We plan to use publshed statistics from a variety of sources on GINI including . . .

Data will be sourced from .csv files using the U.S. Census website and the Reserve Bank of India website. ETL transformations and clean-ups will be performed in R and stored in MySQL/NoSQL for persistence, and the graphs and plots will be rendered. Scatterplots will be used to illustrate the correlation between income dispersion and other factors such as geographic boundaries. The graphics will be displayed using color gradient to depict GINI relationships using ggmap.
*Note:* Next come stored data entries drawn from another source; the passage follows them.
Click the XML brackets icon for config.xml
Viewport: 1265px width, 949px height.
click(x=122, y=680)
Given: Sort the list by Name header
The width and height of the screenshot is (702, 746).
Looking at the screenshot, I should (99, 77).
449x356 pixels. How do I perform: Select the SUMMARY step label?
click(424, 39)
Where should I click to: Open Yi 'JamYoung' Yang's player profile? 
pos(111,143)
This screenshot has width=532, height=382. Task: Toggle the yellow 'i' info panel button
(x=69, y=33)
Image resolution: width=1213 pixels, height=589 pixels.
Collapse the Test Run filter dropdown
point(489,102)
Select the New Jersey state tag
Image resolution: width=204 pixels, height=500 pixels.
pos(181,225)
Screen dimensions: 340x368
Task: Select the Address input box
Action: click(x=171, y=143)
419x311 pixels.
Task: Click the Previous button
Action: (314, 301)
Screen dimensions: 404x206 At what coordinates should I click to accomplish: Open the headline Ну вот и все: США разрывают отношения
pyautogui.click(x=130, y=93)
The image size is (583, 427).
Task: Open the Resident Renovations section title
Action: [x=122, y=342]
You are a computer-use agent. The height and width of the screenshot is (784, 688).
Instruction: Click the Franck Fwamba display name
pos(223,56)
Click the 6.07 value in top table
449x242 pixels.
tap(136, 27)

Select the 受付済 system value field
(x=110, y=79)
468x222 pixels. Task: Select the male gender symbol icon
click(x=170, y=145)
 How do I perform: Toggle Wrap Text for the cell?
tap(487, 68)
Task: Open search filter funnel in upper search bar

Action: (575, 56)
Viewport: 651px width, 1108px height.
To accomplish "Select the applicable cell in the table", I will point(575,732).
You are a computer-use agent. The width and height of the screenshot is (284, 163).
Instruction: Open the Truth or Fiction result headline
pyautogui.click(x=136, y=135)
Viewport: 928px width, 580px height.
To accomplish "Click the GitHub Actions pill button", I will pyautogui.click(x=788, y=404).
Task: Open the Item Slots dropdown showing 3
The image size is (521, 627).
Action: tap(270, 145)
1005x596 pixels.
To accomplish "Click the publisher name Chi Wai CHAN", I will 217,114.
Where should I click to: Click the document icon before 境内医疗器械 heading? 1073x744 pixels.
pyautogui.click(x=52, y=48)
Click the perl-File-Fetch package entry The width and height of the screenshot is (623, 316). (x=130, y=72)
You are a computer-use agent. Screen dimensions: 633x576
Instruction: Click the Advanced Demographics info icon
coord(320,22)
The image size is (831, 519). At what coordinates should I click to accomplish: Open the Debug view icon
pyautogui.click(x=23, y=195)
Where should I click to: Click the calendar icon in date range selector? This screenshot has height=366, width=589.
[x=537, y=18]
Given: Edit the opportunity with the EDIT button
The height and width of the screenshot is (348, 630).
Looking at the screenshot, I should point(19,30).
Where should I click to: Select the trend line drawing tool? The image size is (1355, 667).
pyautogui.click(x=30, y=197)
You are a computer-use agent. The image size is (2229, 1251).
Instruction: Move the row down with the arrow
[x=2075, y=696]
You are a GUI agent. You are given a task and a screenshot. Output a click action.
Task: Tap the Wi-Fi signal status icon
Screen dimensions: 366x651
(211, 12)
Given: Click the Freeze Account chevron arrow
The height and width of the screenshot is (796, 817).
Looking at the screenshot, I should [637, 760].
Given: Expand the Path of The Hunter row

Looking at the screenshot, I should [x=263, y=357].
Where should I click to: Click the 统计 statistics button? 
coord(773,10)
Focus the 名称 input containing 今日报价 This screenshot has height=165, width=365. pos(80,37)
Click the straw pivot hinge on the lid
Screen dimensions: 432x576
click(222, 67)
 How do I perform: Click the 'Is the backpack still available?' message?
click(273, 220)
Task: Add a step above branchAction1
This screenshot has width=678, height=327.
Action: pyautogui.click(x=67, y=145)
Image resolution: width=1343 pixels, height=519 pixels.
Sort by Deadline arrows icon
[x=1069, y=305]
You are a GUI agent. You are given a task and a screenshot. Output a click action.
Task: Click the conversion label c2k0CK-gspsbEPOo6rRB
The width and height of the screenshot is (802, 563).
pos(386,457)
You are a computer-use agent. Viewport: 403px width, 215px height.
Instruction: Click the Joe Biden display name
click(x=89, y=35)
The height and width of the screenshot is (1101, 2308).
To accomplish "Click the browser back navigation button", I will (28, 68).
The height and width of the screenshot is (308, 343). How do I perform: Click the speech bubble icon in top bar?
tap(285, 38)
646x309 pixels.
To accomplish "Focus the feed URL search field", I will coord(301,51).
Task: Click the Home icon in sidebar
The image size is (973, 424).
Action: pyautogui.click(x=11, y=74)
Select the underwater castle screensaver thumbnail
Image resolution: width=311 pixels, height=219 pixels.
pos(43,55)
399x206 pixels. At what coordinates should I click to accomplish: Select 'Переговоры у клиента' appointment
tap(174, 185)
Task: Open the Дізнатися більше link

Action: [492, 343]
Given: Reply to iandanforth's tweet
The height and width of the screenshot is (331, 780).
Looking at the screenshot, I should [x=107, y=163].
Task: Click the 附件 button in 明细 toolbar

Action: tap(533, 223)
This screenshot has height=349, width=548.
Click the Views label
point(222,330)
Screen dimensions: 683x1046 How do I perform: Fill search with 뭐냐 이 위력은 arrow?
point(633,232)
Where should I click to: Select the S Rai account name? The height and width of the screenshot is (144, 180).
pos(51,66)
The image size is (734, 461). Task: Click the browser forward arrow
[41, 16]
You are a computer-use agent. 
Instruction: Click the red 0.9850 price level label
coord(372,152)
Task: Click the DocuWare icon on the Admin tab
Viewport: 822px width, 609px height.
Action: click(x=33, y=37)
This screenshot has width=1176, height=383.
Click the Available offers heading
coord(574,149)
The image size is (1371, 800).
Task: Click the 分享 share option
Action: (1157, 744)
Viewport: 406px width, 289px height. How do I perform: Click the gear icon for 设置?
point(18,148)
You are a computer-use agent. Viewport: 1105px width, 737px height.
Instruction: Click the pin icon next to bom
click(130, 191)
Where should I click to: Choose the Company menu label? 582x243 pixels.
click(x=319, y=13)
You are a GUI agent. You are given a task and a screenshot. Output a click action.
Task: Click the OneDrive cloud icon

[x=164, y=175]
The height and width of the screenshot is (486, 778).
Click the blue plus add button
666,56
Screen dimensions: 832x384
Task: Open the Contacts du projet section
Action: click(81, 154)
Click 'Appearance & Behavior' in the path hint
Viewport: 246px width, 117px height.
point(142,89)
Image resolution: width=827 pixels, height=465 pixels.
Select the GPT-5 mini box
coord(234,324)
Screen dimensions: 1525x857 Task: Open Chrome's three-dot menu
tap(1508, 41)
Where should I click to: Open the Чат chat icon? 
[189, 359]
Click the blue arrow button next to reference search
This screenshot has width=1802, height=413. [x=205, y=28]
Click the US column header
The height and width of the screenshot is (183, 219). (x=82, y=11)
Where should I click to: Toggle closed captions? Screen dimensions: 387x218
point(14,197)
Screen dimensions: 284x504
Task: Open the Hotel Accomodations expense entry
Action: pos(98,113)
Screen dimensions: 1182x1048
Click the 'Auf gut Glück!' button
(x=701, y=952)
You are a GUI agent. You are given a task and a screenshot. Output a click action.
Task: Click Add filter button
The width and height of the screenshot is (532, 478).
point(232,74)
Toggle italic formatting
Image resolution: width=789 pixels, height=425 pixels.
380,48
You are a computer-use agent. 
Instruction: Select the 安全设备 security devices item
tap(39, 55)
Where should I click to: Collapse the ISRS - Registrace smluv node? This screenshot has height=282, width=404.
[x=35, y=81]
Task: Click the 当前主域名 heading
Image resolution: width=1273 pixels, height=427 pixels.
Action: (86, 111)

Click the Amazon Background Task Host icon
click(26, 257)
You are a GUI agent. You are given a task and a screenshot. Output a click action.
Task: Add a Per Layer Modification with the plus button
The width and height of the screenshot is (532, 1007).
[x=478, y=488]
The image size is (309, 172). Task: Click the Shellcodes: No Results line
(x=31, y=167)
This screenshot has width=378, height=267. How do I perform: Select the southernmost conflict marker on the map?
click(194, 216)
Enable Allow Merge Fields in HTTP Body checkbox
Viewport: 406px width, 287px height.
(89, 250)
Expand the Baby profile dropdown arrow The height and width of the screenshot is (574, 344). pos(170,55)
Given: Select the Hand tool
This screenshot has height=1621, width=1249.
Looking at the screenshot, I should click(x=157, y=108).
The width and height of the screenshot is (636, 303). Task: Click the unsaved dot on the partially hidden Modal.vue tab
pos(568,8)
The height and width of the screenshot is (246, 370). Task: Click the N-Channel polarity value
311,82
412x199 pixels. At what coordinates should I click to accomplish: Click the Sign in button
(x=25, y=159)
The implications of income dispersion on growth and governance has implications to countries development. Testing such correlations and their effect is beyond the scope of this exercise, however, showing the contrasts in itself we believe will be informative.

2 Data

The Census Bureau publishes data sets which track the GINI index at different levels of geographic granularity including region, state, congressional district and metropolitan statical area. This study analyzes the income dispersion within the United States using Census data and in particular, income data collected for the American Community Survey. The Census Bureau provides the followng tool for acquiring data sets . . .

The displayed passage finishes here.